Hi Fritz,
GSL is a low-level/fundamental/core numeric analysis library providing
the low-level tools for numeric operations that are common in many
different science applications.
So for example in GNU Astronomy Utilities (that I am maintaining), we
heavily rely on many of GSL's low-level tools and use them extensively
for astronomical data analysis. It is the same for many other scientific
software (they use GSL for low-level computationally hard operations).
So if you want to write a high-level spectral analysis library/program
many of the computational tools you'll need are in GSL (for example for
fitting emission lines or the continuum, or convolving/smoothing data
and many more things), but you have to write the wrapper functions to
use them in the special context you need in your spectral analysis.
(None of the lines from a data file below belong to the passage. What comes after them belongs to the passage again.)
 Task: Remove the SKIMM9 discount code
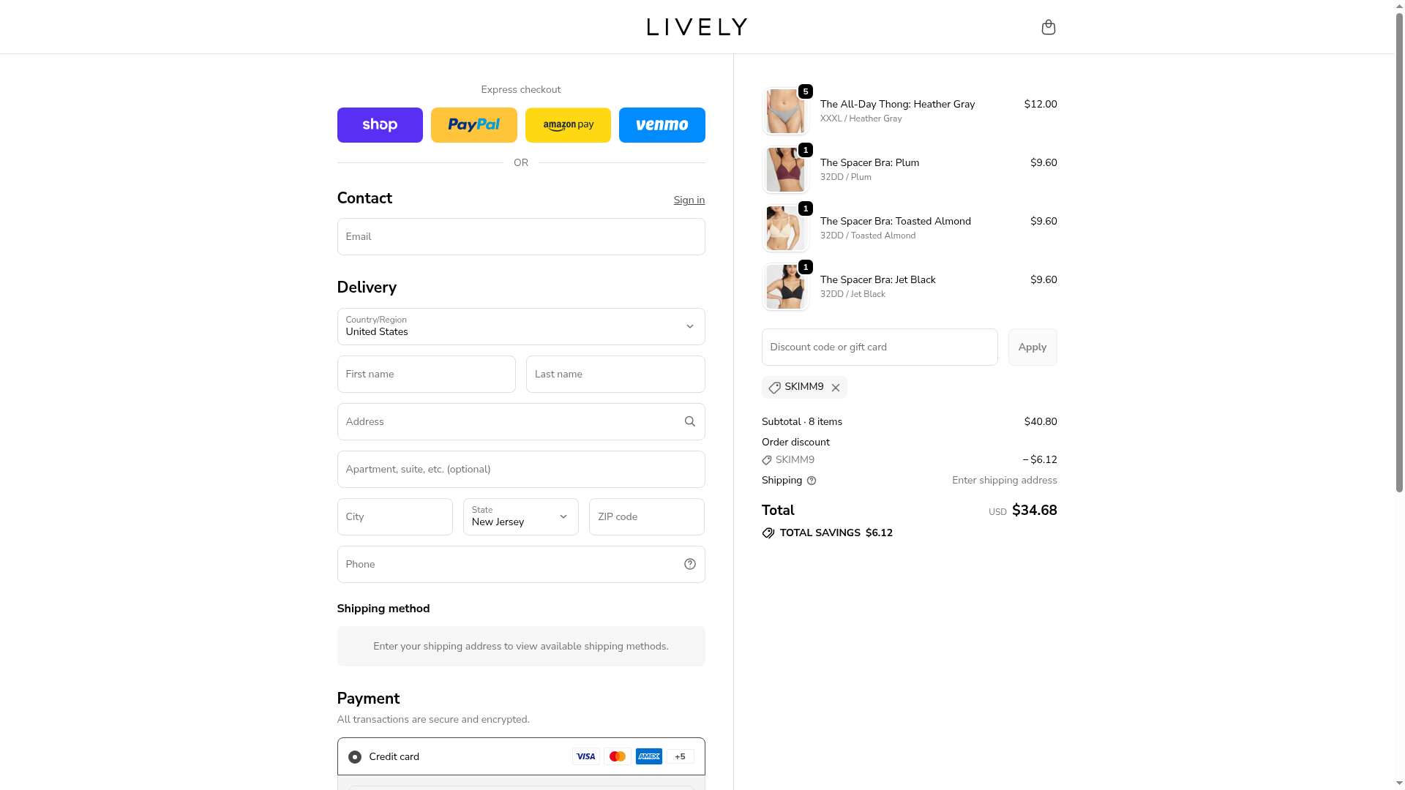coord(835,388)
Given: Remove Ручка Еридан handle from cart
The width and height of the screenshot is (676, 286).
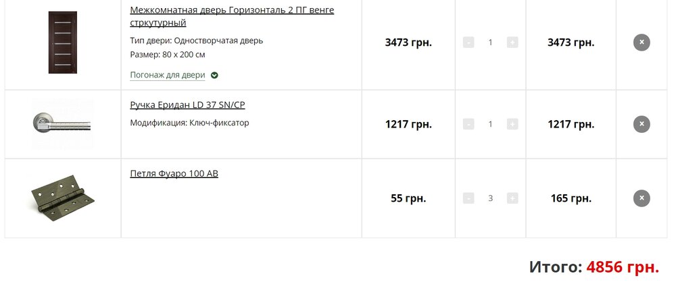Looking at the screenshot, I should point(642,124).
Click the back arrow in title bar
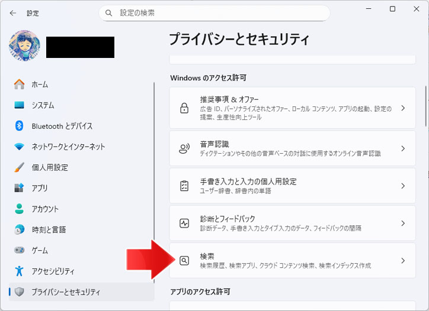 coord(13,12)
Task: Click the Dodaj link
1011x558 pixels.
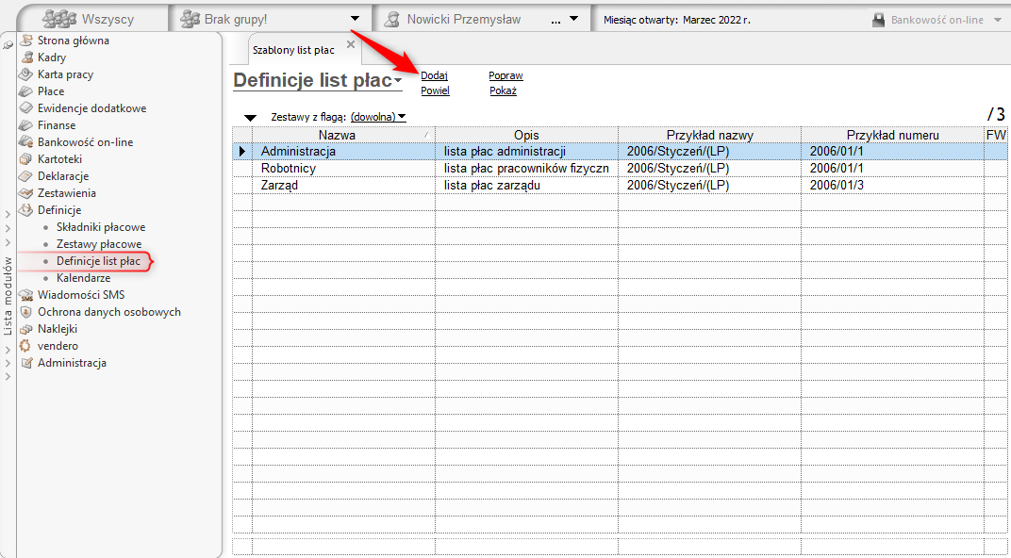Action: 434,75
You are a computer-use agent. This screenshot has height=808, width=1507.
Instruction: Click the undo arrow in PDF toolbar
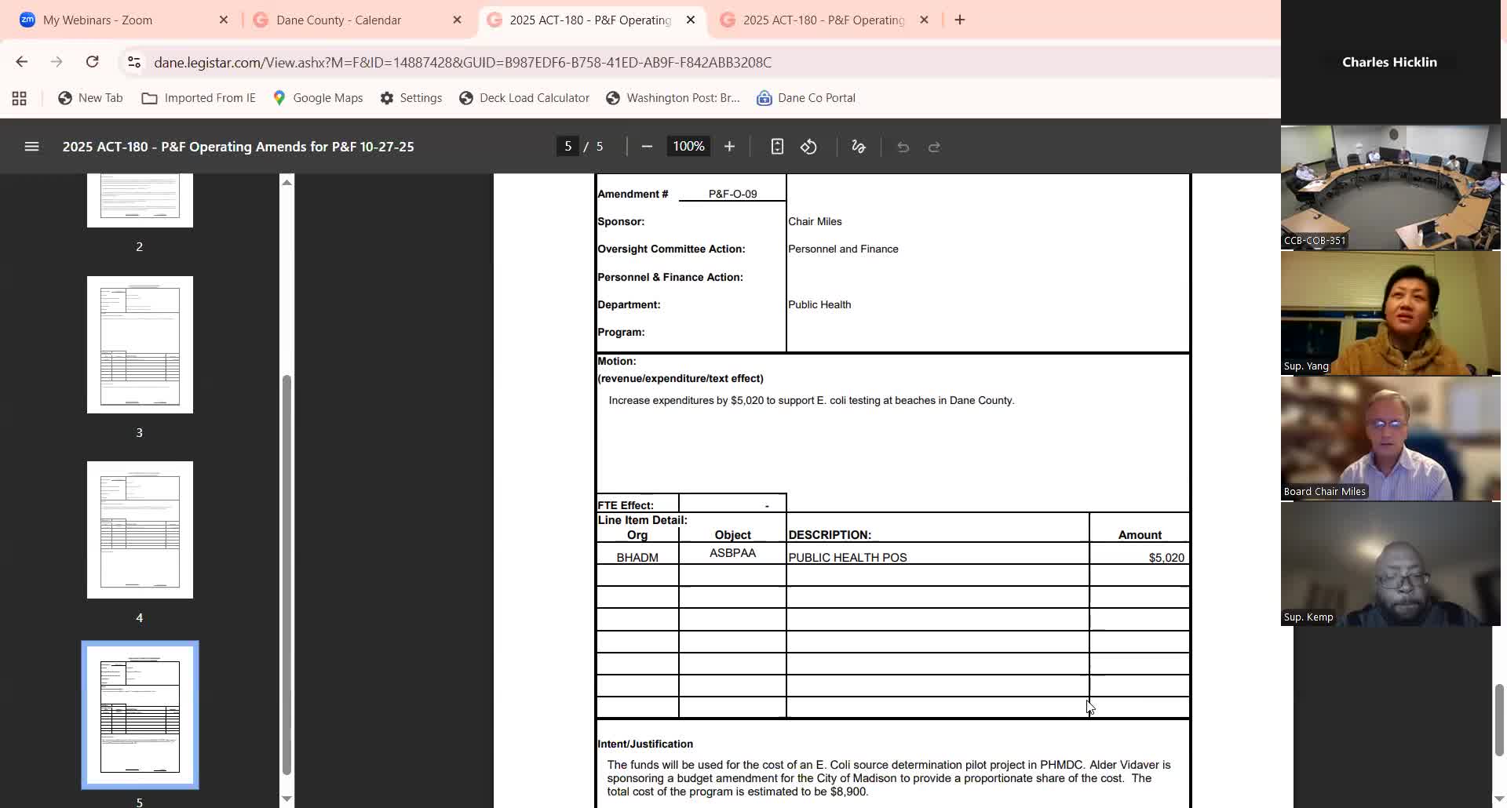[903, 147]
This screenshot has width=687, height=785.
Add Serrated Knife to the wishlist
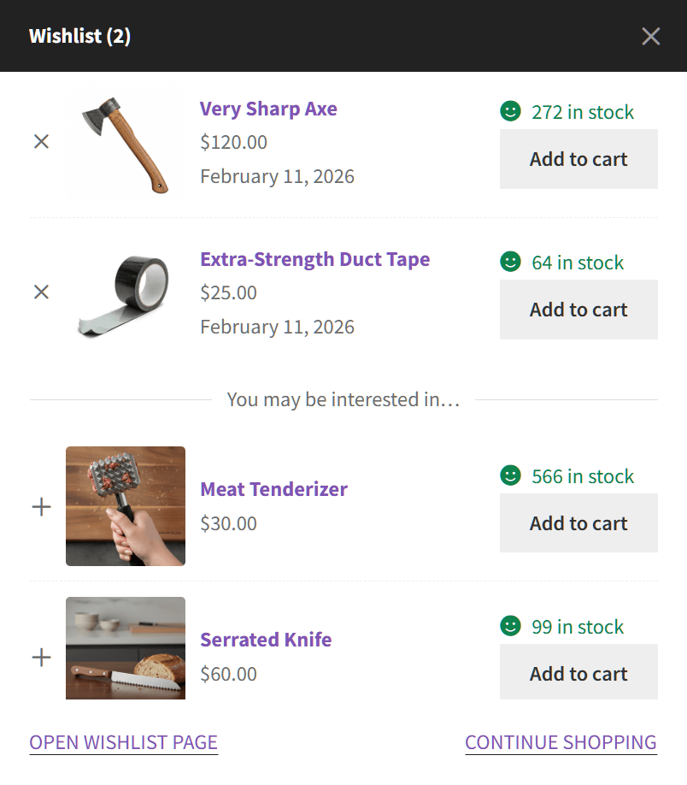(40, 657)
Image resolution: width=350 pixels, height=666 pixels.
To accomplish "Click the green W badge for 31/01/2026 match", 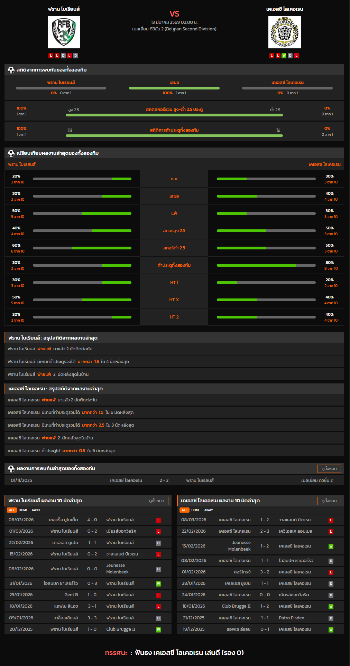I will pyautogui.click(x=158, y=584).
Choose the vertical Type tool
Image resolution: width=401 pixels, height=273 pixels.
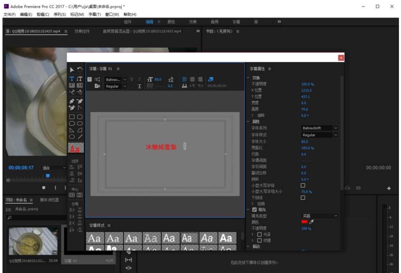click(x=80, y=79)
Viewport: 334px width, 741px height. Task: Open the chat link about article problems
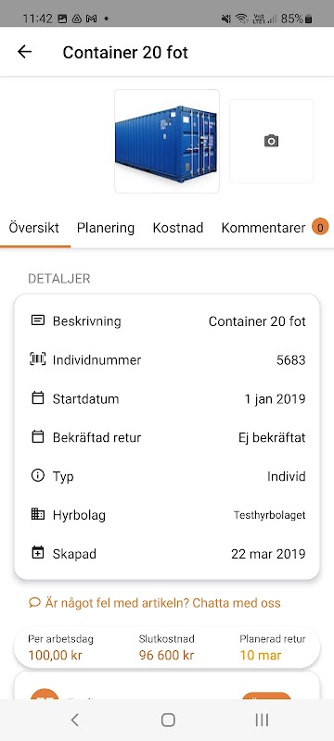[155, 603]
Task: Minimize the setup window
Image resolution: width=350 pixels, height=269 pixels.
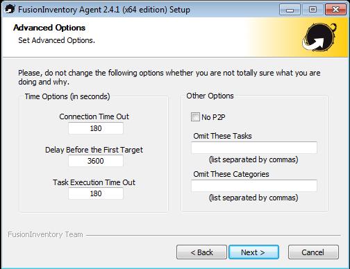Action: pyautogui.click(x=290, y=10)
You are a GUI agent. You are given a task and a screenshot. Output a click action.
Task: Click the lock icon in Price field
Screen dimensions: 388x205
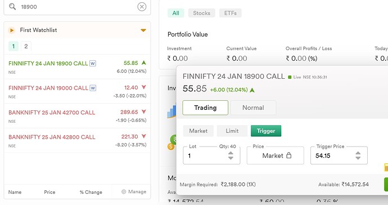click(x=289, y=155)
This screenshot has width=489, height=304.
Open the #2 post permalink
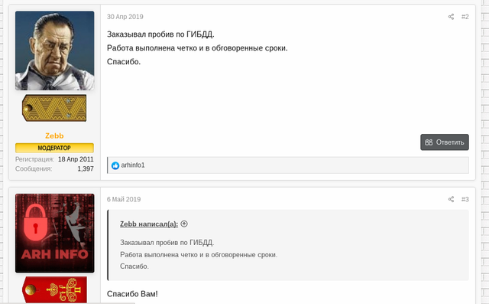[x=465, y=17]
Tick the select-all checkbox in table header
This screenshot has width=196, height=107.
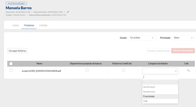click(11, 64)
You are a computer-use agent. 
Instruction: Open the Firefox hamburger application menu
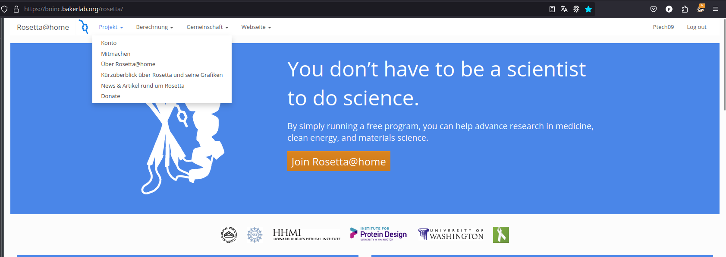716,9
About AI, I think its out of GSL's scope (similar to the logic above:
GSL is a low-level/fundamental library)! I am not a GSL maintainer, but
this is just what I feel given the current set of tools it provides.
Cheers,
Mohammad
On 3/16/21 1:25 PM, Mike Marchywka wrote:
Can you comment on how you compare spectra? Just for my own
personal interest, not sure if will further the thread here however..
Not sure a "dot product" in the conventional sense would help much.
You could imagine comparing peak positions and relative heights
or a fit to a continuum for example. Peaks plus black body in some
vector comparison?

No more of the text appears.